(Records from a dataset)

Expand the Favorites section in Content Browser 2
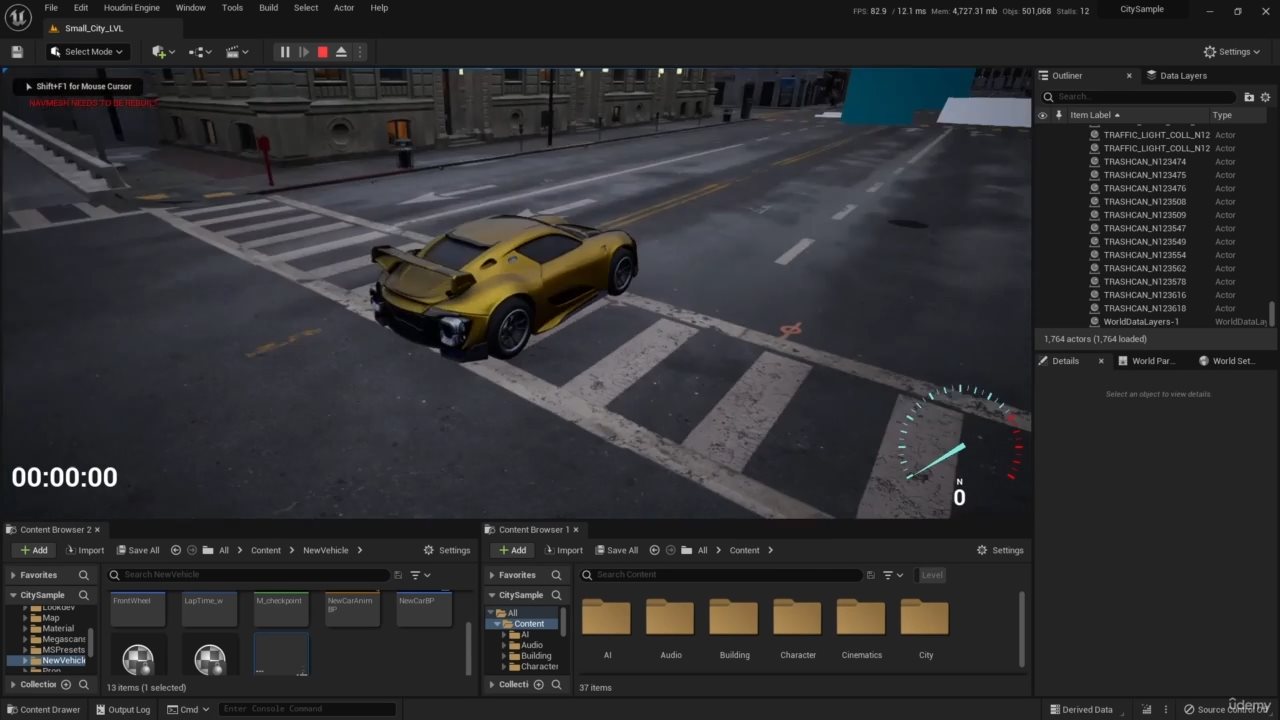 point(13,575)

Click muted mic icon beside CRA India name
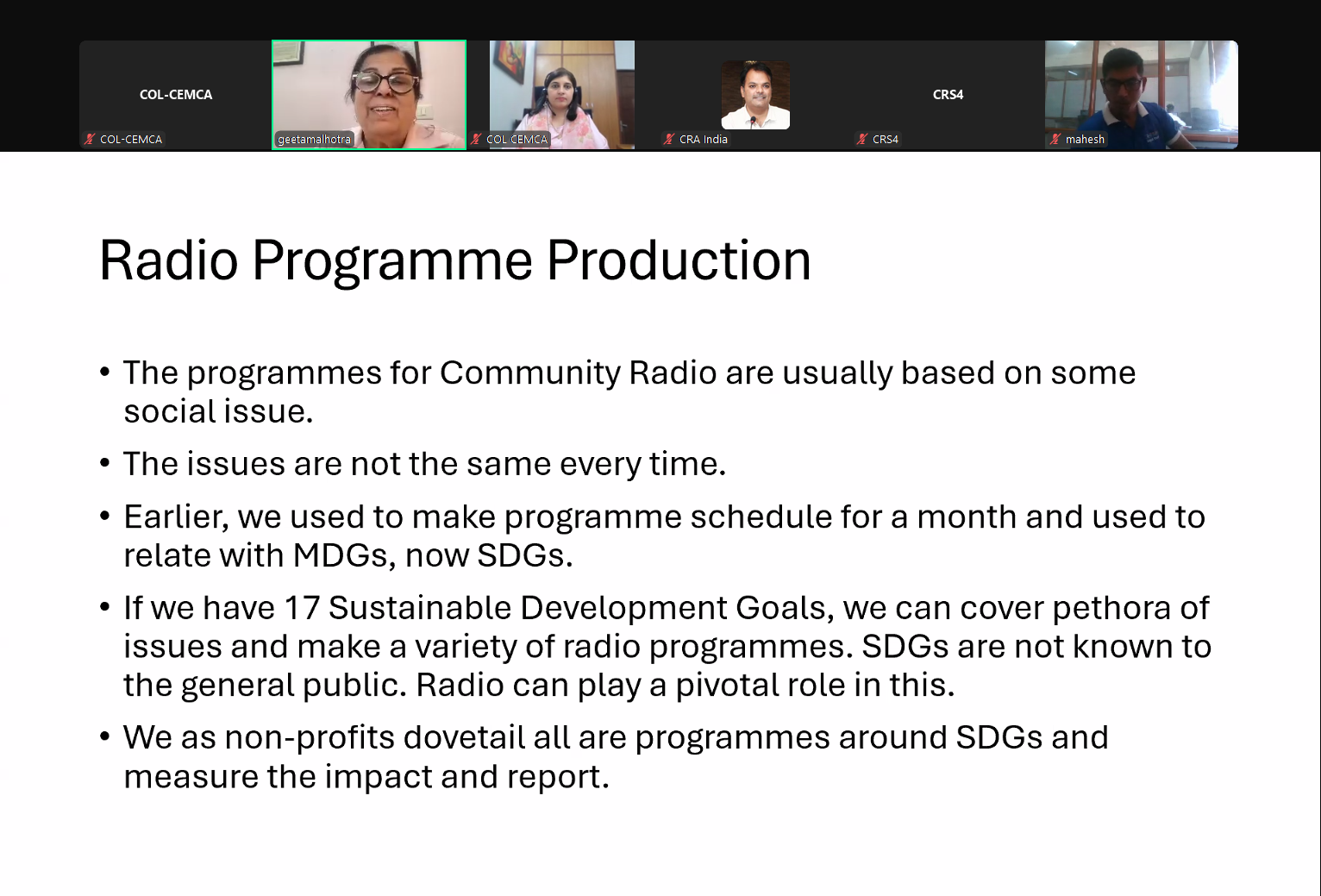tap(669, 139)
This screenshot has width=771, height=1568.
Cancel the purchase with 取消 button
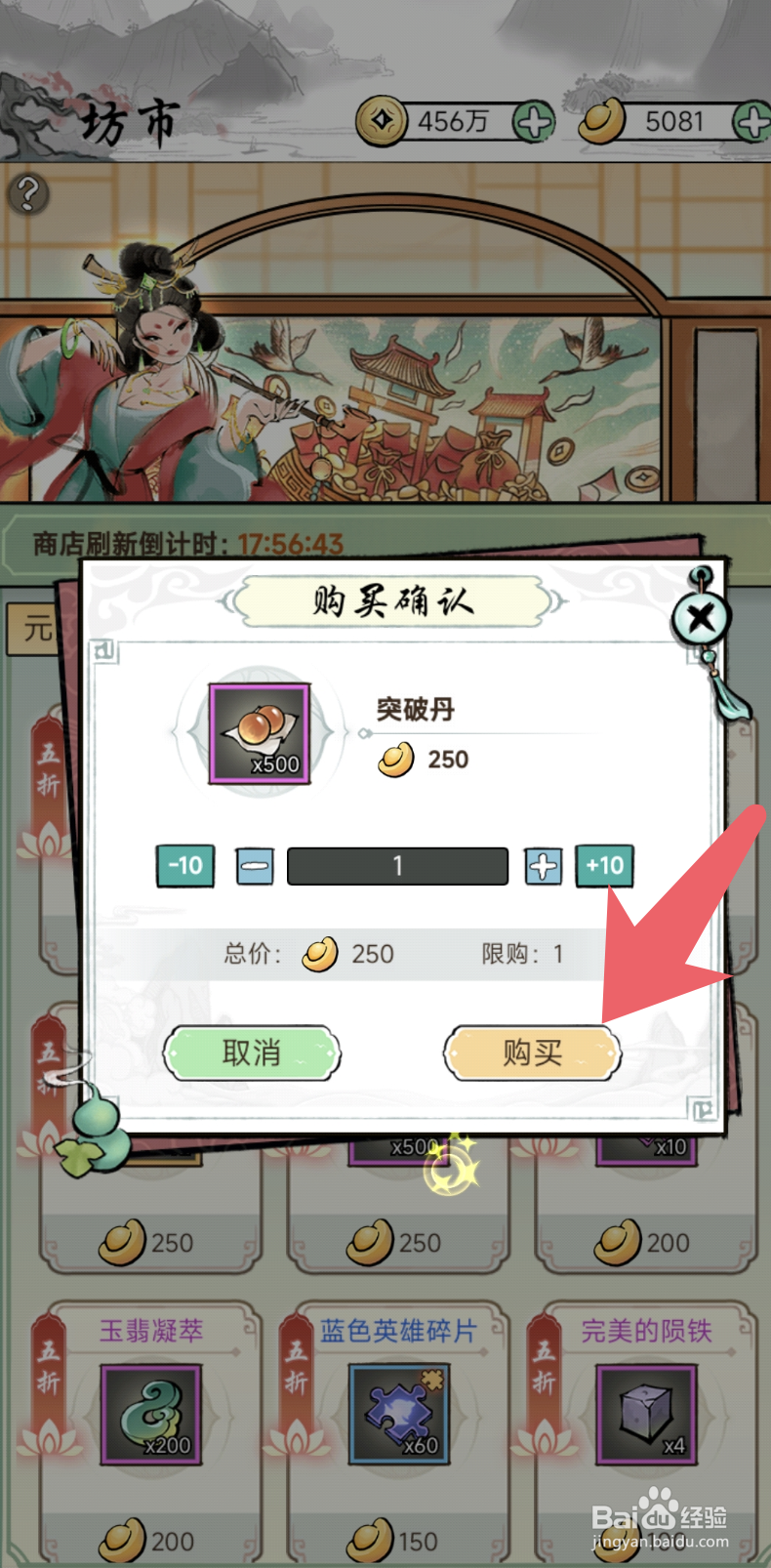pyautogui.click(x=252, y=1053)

• What is required
Could you repeat exactly the lines from the one containing "This screenshot has width=771, height=1568." to the last line of the records, both included, and leave out every picture?

• Solution to the exercise
This screenshot has width=771, height=1568.
Cancel the purchase with 取消 button
pyautogui.click(x=252, y=1053)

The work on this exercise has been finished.